Saved entries
********************

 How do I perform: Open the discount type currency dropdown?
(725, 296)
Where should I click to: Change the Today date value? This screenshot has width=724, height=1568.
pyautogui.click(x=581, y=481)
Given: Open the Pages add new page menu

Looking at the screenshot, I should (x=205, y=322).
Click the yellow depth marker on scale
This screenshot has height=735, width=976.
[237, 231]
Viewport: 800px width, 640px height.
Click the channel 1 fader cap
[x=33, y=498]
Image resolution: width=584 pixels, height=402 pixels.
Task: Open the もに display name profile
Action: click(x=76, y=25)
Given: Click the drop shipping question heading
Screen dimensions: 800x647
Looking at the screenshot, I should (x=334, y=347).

********************

Your task is to retype all of the records exactly.

 How do I perform: Open the discount type currency dropdown?
(725, 296)
Where should I click to: Change the Today date value? This screenshot has width=724, height=1568.
pyautogui.click(x=581, y=481)
Given: Open the Pages add new page menu

Looking at the screenshot, I should (x=205, y=322).
Click the yellow depth marker on scale
This screenshot has height=735, width=976.
[237, 231]
Viewport: 800px width, 640px height.
Click the channel 1 fader cap
[x=33, y=498]
Image resolution: width=584 pixels, height=402 pixels.
Task: Open the もに display name profile
Action: click(x=76, y=25)
Given: Click the drop shipping question heading
Screen dimensions: 800x647
Looking at the screenshot, I should (x=334, y=347).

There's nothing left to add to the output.